WHAT YOU NEED TO DO: Copy out every line of the records below exactly, including the coordinates.

________________________

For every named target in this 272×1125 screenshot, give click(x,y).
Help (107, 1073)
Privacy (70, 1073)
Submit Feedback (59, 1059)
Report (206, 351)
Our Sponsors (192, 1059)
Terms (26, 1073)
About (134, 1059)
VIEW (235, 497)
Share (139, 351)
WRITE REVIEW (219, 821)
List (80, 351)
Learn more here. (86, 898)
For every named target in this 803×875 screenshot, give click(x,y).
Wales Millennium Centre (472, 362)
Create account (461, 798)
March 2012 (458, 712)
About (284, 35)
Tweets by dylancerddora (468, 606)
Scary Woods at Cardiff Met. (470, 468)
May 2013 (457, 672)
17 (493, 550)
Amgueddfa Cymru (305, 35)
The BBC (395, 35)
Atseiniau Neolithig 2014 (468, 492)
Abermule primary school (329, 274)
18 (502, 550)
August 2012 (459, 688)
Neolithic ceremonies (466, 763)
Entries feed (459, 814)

________________________

PROBLEM SOLUTION:
For every named target in this 272×1125 screenshot, give click(x,y).
Help (107, 1073)
Privacy (70, 1073)
Submit Feedback (59, 1059)
Report (206, 351)
Our Sponsors (192, 1059)
Terms (26, 1073)
About (134, 1059)
VIEW (235, 497)
Share (139, 351)
WRITE REVIEW (219, 821)
List (80, 351)
Learn more here. (86, 898)
For every named target in this 803×875 screenshot, give click(x,y).
Wales Millennium Centre (472, 362)
Create account (461, 798)
March 2012 (458, 712)
About (284, 35)
Tweets by dylancerddora (468, 606)
Scary Woods at Cardiff Met. (470, 468)
May 2013 (457, 672)
17 (493, 550)
Amgueddfa Cymru (305, 35)
The BBC (395, 35)
Atseiniau Neolithig 2014 (468, 492)
Abermule primary school (329, 274)
18 (502, 550)
August 2012 (459, 688)
Neolithic ceremonies (466, 763)
Entries feed (459, 814)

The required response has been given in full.